** Requirement **
Identify each line of the listing below that contains the word "should", matching case exactly, and copy every such line in full.
— Begin —
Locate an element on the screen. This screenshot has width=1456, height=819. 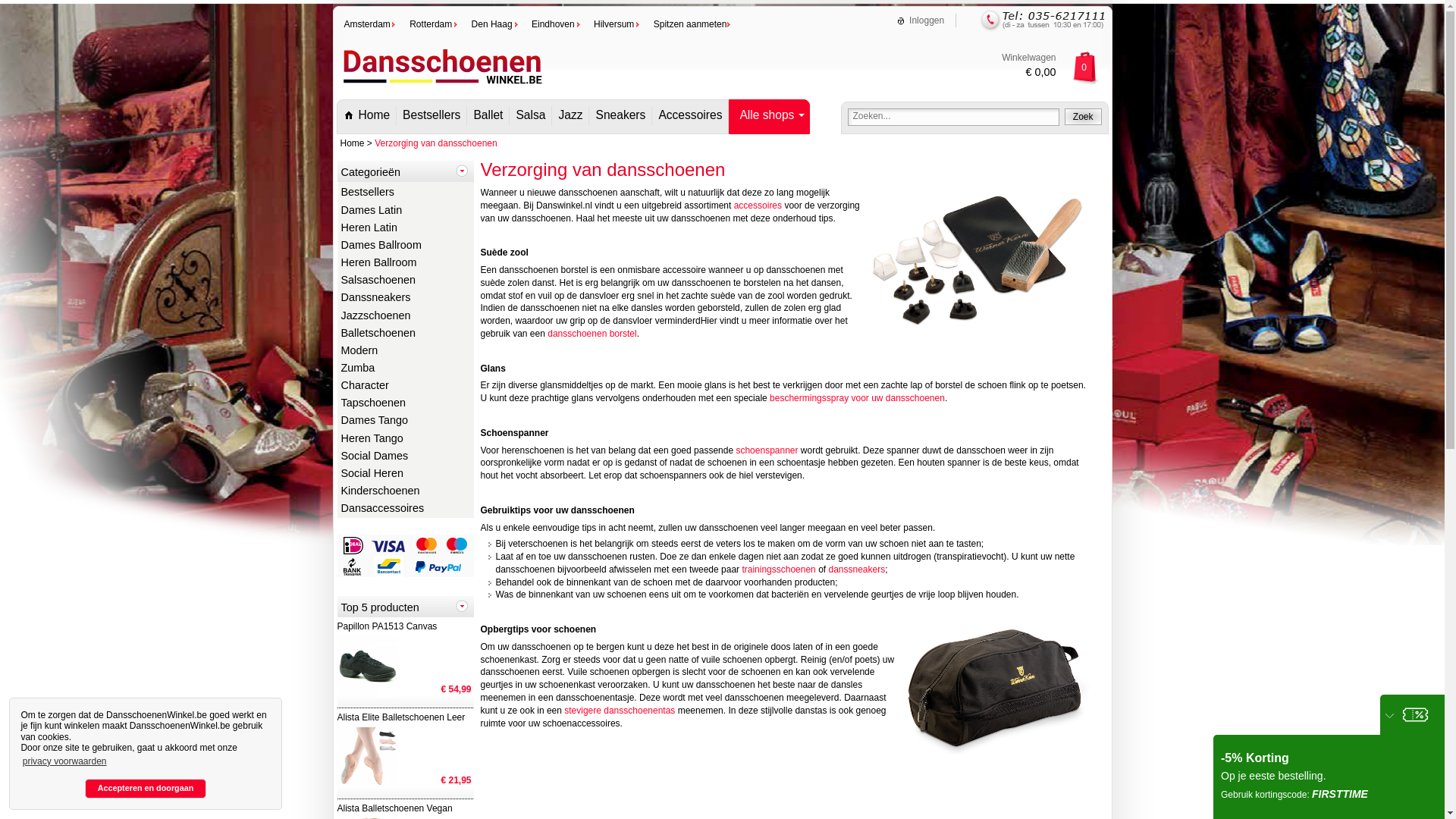
'Balletschoenen' is located at coordinates (404, 333).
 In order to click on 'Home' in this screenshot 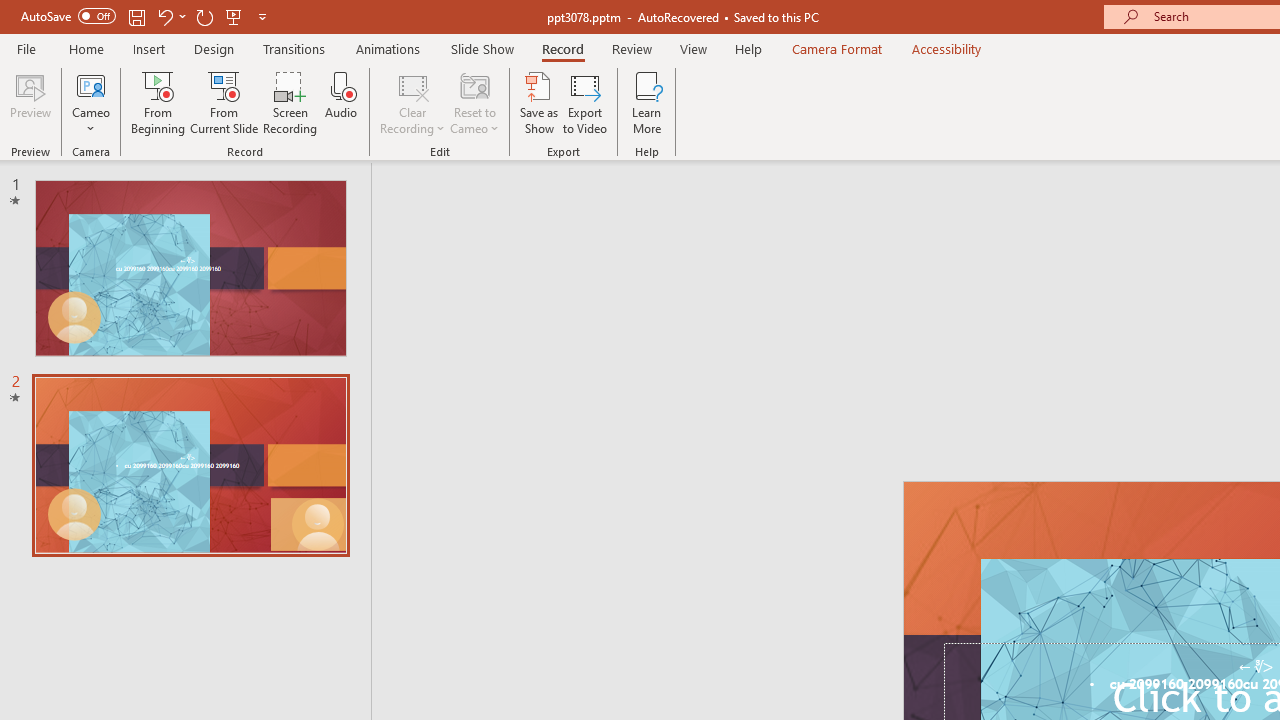, I will do `click(85, 48)`.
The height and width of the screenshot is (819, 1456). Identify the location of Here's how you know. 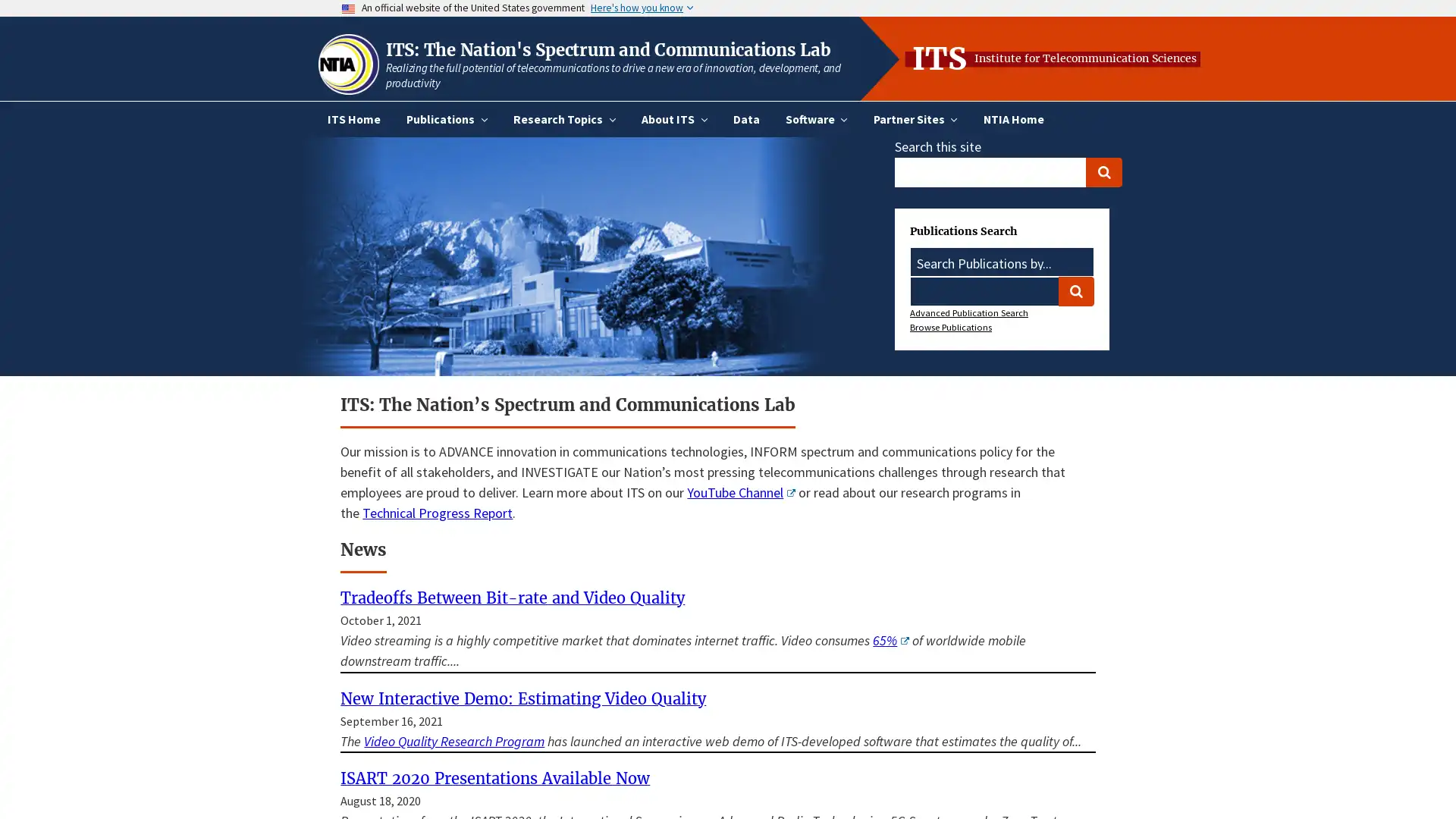
(642, 8).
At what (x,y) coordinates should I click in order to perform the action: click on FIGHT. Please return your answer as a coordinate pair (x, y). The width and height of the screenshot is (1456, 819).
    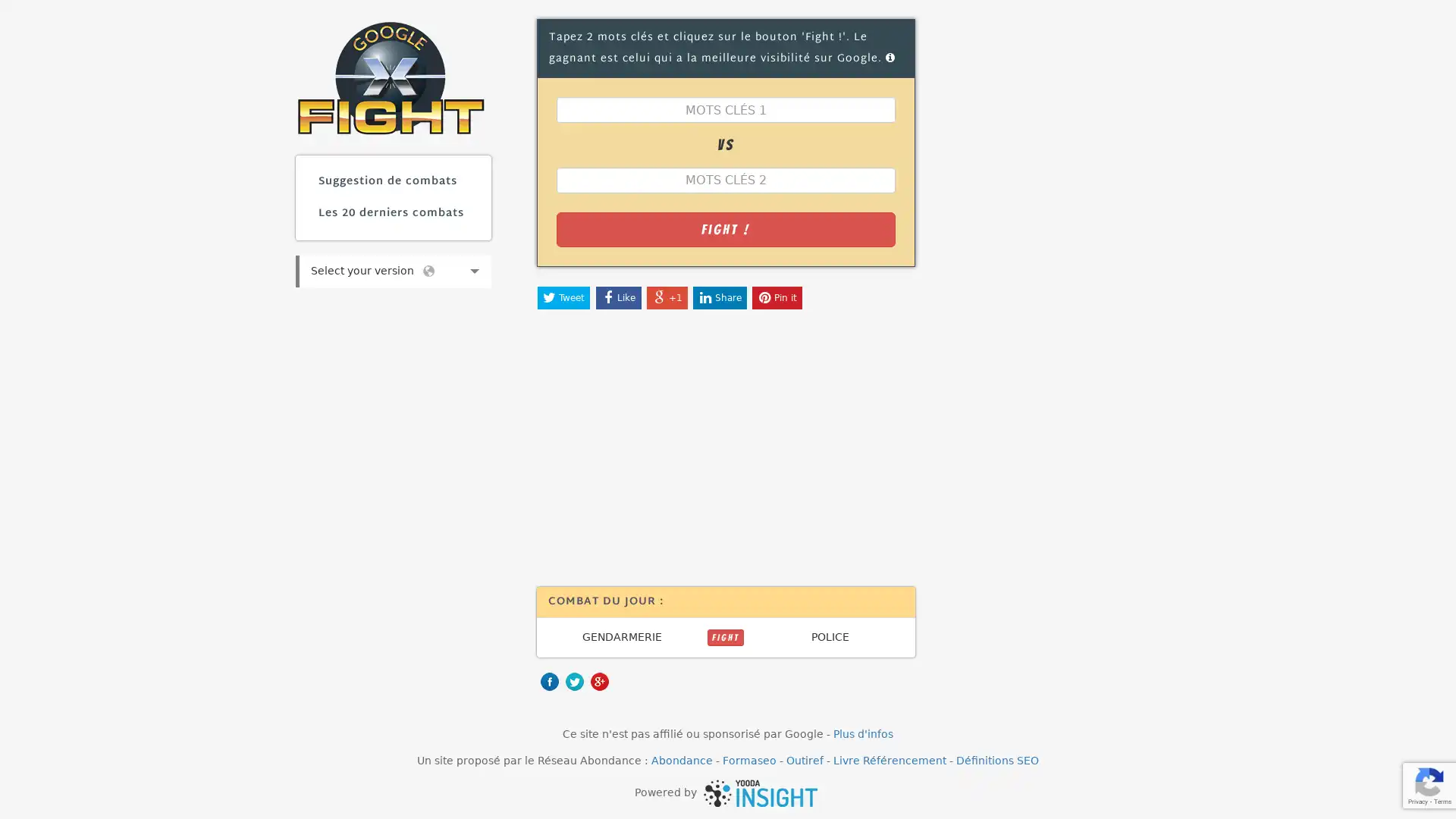
    Looking at the image, I should click on (724, 637).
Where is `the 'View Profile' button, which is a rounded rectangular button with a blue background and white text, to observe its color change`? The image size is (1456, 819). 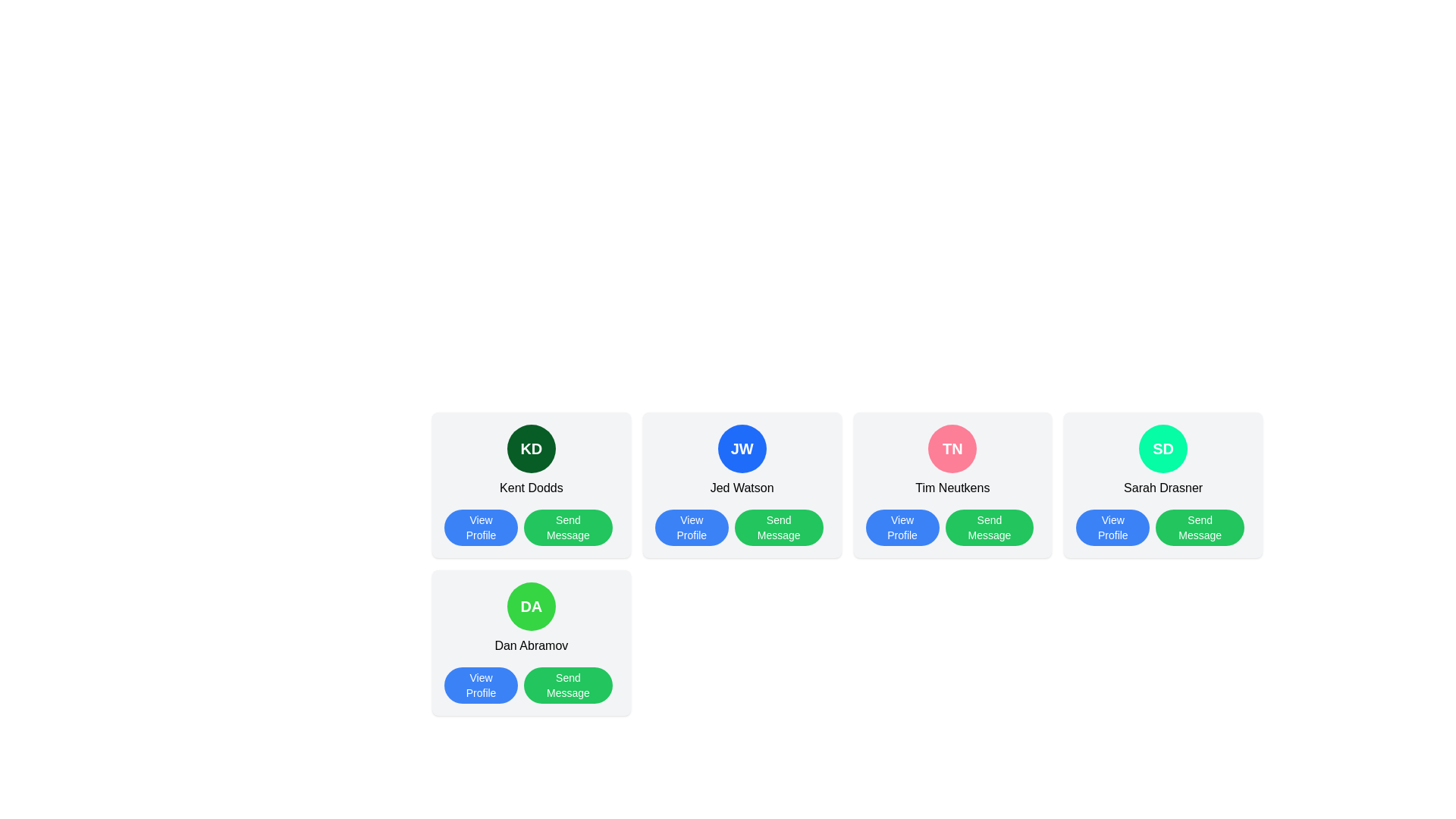 the 'View Profile' button, which is a rounded rectangular button with a blue background and white text, to observe its color change is located at coordinates (902, 526).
— End —
** Full output **
At what (x,y) coordinates should I click in order to perform the action: click on FIGHT. Please return your answer as a coordinate pair (x, y). The width and height of the screenshot is (1456, 819).
    Looking at the image, I should click on (724, 637).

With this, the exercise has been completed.